■ **Directions**
Every record must be copied exactly.

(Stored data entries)
__________________________________________________

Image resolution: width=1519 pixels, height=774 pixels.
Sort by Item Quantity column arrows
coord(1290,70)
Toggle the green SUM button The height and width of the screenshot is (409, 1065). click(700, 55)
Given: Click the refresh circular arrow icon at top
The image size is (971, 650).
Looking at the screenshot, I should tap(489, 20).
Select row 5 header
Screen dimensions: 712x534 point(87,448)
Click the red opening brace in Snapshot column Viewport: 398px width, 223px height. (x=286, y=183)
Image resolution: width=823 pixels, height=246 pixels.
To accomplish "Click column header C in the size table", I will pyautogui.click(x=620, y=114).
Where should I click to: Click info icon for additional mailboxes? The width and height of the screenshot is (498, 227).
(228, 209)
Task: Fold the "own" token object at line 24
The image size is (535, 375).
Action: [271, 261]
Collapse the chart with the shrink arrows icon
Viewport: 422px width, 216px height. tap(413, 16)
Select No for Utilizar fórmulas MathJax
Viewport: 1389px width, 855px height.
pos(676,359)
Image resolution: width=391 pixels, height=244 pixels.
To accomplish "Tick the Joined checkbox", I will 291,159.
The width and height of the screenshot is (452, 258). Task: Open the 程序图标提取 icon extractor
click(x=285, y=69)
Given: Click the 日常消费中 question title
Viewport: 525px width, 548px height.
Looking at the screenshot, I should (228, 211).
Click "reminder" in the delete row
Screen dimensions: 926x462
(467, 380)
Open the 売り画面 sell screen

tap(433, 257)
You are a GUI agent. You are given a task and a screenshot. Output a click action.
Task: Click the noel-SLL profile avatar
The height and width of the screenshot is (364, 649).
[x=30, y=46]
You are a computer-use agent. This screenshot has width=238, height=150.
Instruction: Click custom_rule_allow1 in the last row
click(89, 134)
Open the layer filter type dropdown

__________________________________________________

■ **Written answer**
Image resolution: width=1519 pixels, height=774 pixels.
Sort by Item Quantity column arrows
coord(1290,70)
Toggle the green SUM button The height and width of the screenshot is (409, 1065). click(700, 55)
Given: Click the refresh circular arrow icon at top
The image size is (971, 650).
Looking at the screenshot, I should tap(489, 20).
Select row 5 header
Screen dimensions: 712x534 point(87,448)
Click the red opening brace in Snapshot column Viewport: 398px width, 223px height. (x=286, y=183)
Image resolution: width=823 pixels, height=246 pixels.
To accomplish "Click column header C in the size table", I will pyautogui.click(x=620, y=114).
Where should I click to: Click info icon for additional mailboxes? The width and height of the screenshot is (498, 227).
(228, 209)
Task: Fold the "own" token object at line 24
The image size is (535, 375).
Action: [271, 261]
Collapse the chart with the shrink arrows icon
Viewport: 422px width, 216px height. tap(413, 16)
Select No for Utilizar fórmulas MathJax
Viewport: 1389px width, 855px height.
pos(676,359)
Image resolution: width=391 pixels, height=244 pixels.
To accomplish "Tick the Joined checkbox", I will 291,159.
The width and height of the screenshot is (452, 258). Task: Open the 程序图标提取 icon extractor
click(x=285, y=69)
Given: Click the 日常消费中 question title
Viewport: 525px width, 548px height.
Looking at the screenshot, I should (228, 211).
Click "reminder" in the delete row
Screen dimensions: 926x462
(467, 380)
Open the 売り画面 sell screen

tap(433, 257)
You are a GUI agent. You are given a task and a screenshot. Output a click action.
Task: Click the noel-SLL profile avatar
The height and width of the screenshot is (364, 649).
[x=30, y=46]
You are a computer-use agent. This screenshot has width=238, height=150.
Instruction: Click custom_rule_allow1 in the last row
click(89, 134)
Open the layer filter type dropdown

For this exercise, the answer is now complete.